TASK DIRECTIONS: Go to the line containing "The image size is (1456, 819)." and retype it and every later line exactly as written, up to the last line of the entries. Keep pictures out.

======== DATASET ========

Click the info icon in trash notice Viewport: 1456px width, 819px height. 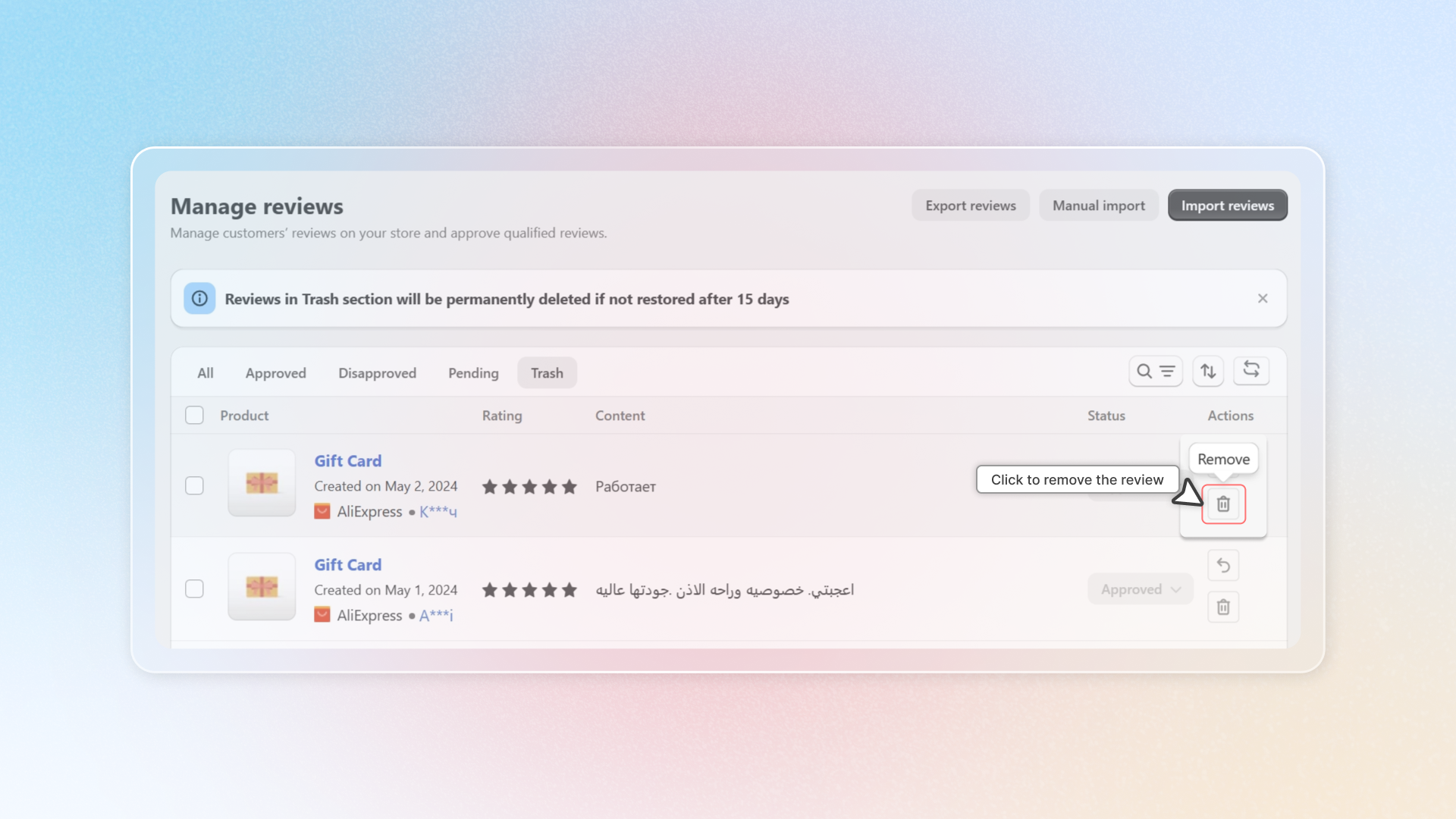199,299
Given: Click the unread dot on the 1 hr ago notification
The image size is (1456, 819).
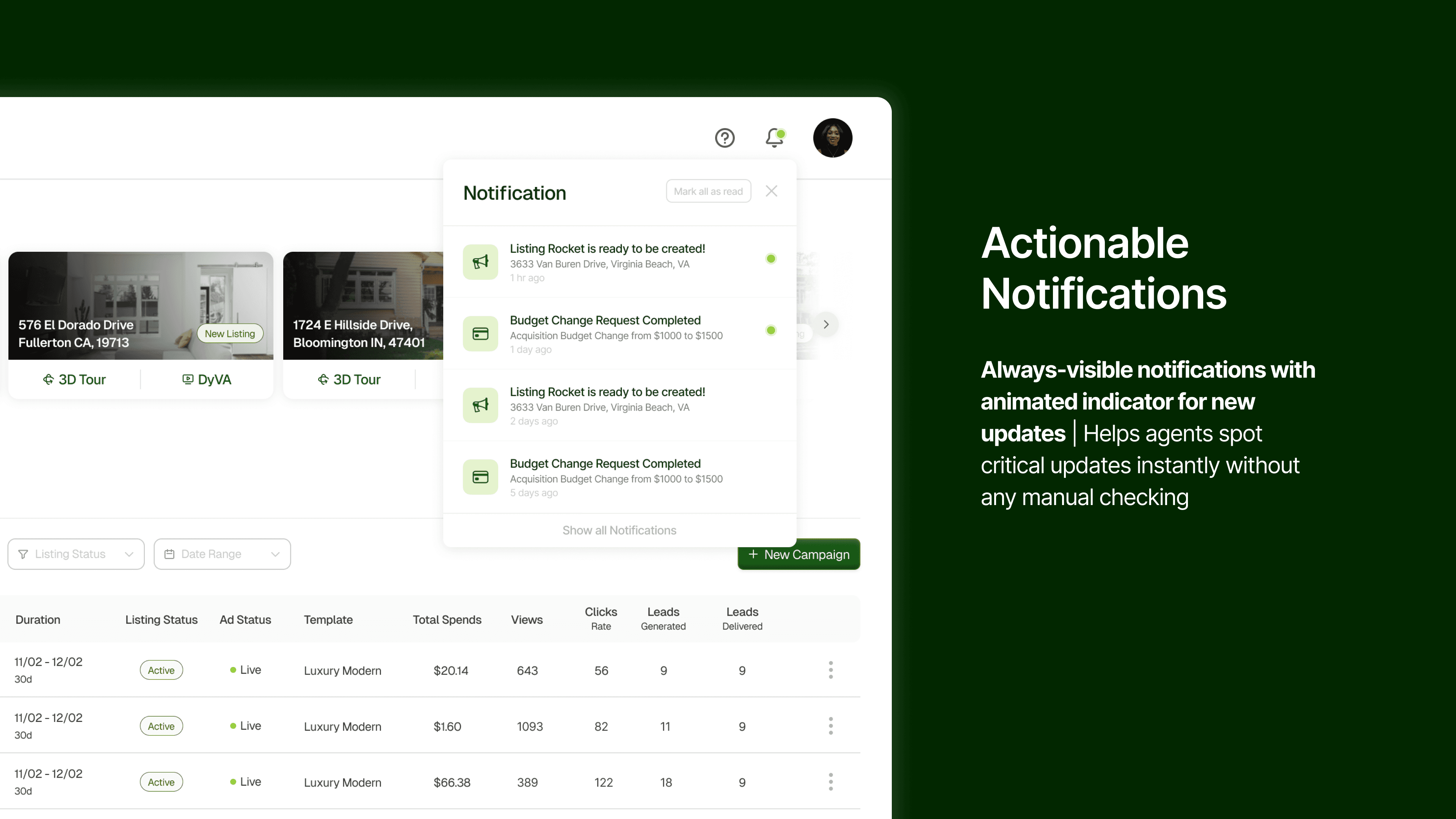Looking at the screenshot, I should (771, 259).
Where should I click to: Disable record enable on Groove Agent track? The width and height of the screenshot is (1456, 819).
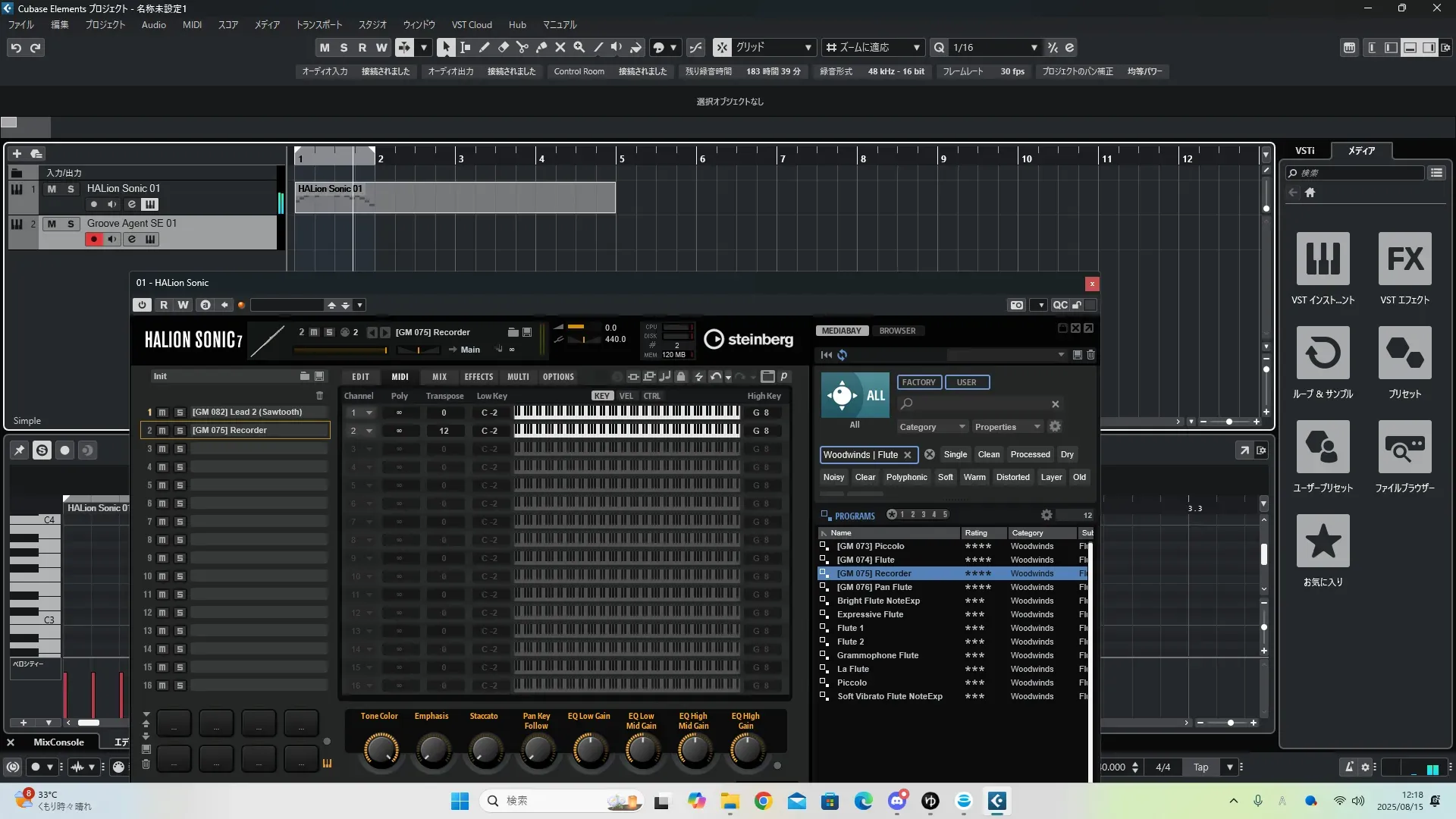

========

EXERCISE OUTPUT:
The image size is (1456, 819).
Looking at the screenshot, I should (771, 259).
Where should I click to: Disable record enable on Groove Agent track? The width and height of the screenshot is (1456, 819).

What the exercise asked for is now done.